In the real world, that concept has evolved into ghost kitchens run in shipping containers in parking lots, in the backs of sublet warehouses, in otherwise abandoned malls and other surprising places. It’s also evolved to include kitchen sublets from a burgeoning tier of commercial contract kitchen providers, such as Cloud Kitchen (started by former Uber CEO Travis Kalanick) or Kitchen United.
These contract kitchen providers offer leases on kitchen space for a much lower up-front cost for restaurant operators. I’ll delve more into the business models for ghost kitchens in my next article, but in short, this potentially significantly reduces start-up costs for new concepts and capital that needs to be risked up-front to start operations.
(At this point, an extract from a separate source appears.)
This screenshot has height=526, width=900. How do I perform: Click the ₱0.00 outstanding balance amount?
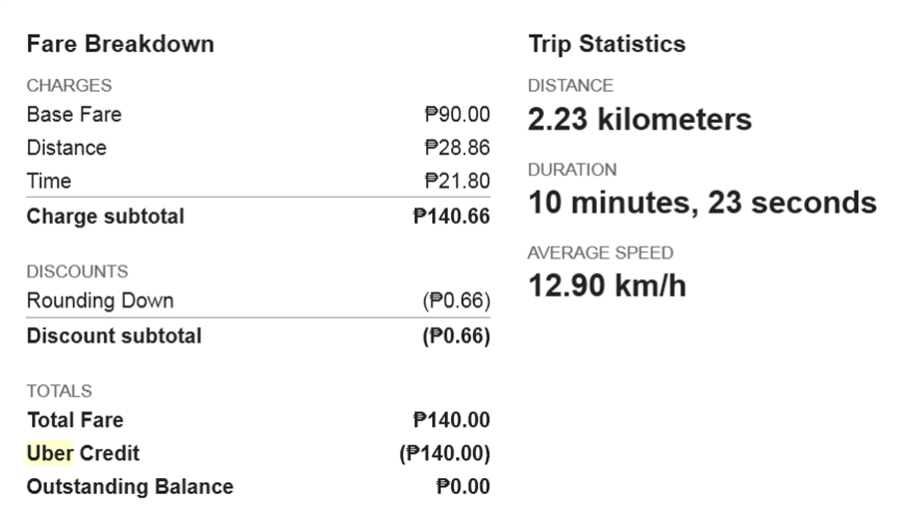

It's easy to see why the rise of ghost kitchens had already become a growing worldwide trend prior to the pandemic. According to Euromonitor estimates from July 2020, there are already some 1,500 ghost kitchens operating in the U.S. alone as part of a growth path toward an estimated $1 trillion-dollar global ghost kitchen opportunity by 2030.
Outside the U.S., countries like India (with 3,500) and China (with 7,500) continue to see sustained growth of ghost kitchens and 52 percent of global consumers are now comfortable ordering from a restaurant with a delivery-only format.
In summary, 2021 should be a rebound year for kitchens of all types as consumers start to feel comfortable returning to their favorite haunts and culinary venues; guests post-COVID will likely always hunger for moments where sitting down at their favorite table at their favorite restaurant is part of the joy of the restaurant experience.
Still, the pandemic dining room closures forced consumers to think differently about dining in and forced restaurants into becoming culinary distribution centers and ghost kitchens with real dining rooms, for a stretch of time. Not all operators were in a prime position to make the required technology shift, but there many that rapidly developed—and continue to cultivate—strategies that worked for them.
Those operators are emerging with a stronger knowledge and greater proven experience in how to offer guests a quality online ordering experience from their local culinary distribution center and what food preparations will work for their brand.
And while I sincerely hope the world does indeed see the light at the end of the tunnel, to quote Ghostbusters, I ain’t afraid of no ghost—because ghost kitchens have quietly been popping-up inside existing spaces around you for a while now; COVID only provided the imperative for innovation and accelerated their development.
Ultimately, this will only provide even greater choice and convenience, over time. Which reminds me, since you read the full article, you’re eligible to receive a 50% off coupon for a dozen of whatever you fancy at Delicious Dave’s Finest of Fine Wings, Pizza, Burgers, Subs, Donuts, Salads and More—coming soon, directly to your front door. Or maybe I’ll stick to restaurant transformations.